The Importance of Self-Care in a Go-Go-Go World
By: Other | February 11, 2019
Written by Kimberly Nenemay, Psy.D.
My first experience with the word “self-care” came to me as a graduate student. The term was used to describe a measure for preventing professional burnout. We were being taught, as burgeoning “helpers” to others, that it was important to finds ways to help ourselves.
The graduate program that I attended aimed to train psychologists in the practice of clinical psychology. Practically speaking, this meant that I would start “helping” people in the very first semester of my studies. I chose to work with families and children in the foster care system. Needless to say, this was demanding. I soon learned that self-care was imperative for me to survive the demands of my chosen profession.

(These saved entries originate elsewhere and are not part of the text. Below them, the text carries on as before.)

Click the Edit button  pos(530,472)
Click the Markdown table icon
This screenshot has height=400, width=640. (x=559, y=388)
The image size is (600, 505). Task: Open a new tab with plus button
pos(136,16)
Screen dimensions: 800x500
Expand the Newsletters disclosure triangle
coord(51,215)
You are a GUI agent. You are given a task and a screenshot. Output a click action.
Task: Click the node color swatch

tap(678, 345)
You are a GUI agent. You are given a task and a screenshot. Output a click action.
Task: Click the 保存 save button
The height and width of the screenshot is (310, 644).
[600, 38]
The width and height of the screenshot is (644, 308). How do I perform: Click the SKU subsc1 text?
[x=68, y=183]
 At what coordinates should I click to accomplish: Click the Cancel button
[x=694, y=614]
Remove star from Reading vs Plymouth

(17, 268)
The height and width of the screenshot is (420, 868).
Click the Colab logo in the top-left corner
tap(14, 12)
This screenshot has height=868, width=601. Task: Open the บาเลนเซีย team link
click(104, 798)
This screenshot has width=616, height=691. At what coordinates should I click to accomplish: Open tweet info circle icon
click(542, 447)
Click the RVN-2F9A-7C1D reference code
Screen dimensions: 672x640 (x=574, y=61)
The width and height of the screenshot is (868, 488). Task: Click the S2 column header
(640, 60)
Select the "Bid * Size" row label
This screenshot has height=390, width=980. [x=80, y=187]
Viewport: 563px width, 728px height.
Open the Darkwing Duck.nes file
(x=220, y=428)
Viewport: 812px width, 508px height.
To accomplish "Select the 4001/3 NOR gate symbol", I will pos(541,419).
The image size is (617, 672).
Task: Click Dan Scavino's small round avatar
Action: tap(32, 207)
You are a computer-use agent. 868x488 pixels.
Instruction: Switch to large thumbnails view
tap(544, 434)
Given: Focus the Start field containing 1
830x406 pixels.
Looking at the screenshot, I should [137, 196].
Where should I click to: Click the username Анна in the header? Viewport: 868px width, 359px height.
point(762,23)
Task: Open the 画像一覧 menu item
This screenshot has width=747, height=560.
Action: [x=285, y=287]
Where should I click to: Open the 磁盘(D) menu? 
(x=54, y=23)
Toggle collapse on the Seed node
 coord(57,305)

My plight, however, was not unique. Those in helping professions such as doctors, social workers, and nurses risk professional burnout by ignoring their own needs. It can also be argued that people who choose careers in the helping professions are more likely to have a sense of compassion, empathy, and sensitivity to others. Therefore, it might be particularly important for these “helpers” to monitor their needs to ensure achieving the ever elusive work-life balance.
Self-care is important for ALL of us. Having worked with clients for nearly twenty years, I see the lack of self-care as a common theme for people struggling with mental health. Personally, I learned a hard lesson when starting my full-time work as a clinical professional working within the high-turnover and high-burnout work environments of mental health agencies and hospitals. After years of feeling exhausted after another day at work, I finally said, “ENOUGH!” and took my mental, physical, and spiritual health into my own hands.
That is when I found yoga. My saving grace, yoga allows me to attend not only to my own needs, but also to the needs of my clients with even more presence. For those who have attended a yoga class where the teacher speaks to your needs, I won’t need to explain what yoga can do for you. For those who have not experienced the joy of yoga, it can elicit the peace you feel looking across a fantastic vista, the relaxation of a warm bath at the end of a day, the joy of seeing a loved one, or the release of a good cry.
With consistent yoga practice, one can sustain these feelings and shifts in energy between practices. By the way, yoga is not just physical exercise! It can incorporate meditation, deep relaxation, even sacred sounds. In fact, consistent meditative practice has been shown to reduce reactivity to emotional triggers by affecting change in neural pathways: You can change your brain!
Consistent yoga practice acts to train your brain to focus (i.e., meditate) in addition to moving your body, which inherently helps to manage stress (hello, self-care!). It is also argued that with consistent yoga practice, the benefits go beyond the yoga mat to your everyday life (for example, less reaction to the frustration of traffic jams or to conflict with a loved one). Not only is self-care good for incorporating within ourselves individually, it can also help us to be more present in other roles we have in our lives such as a dad, a mother, a daughter or son, as a partner, employee, or boss.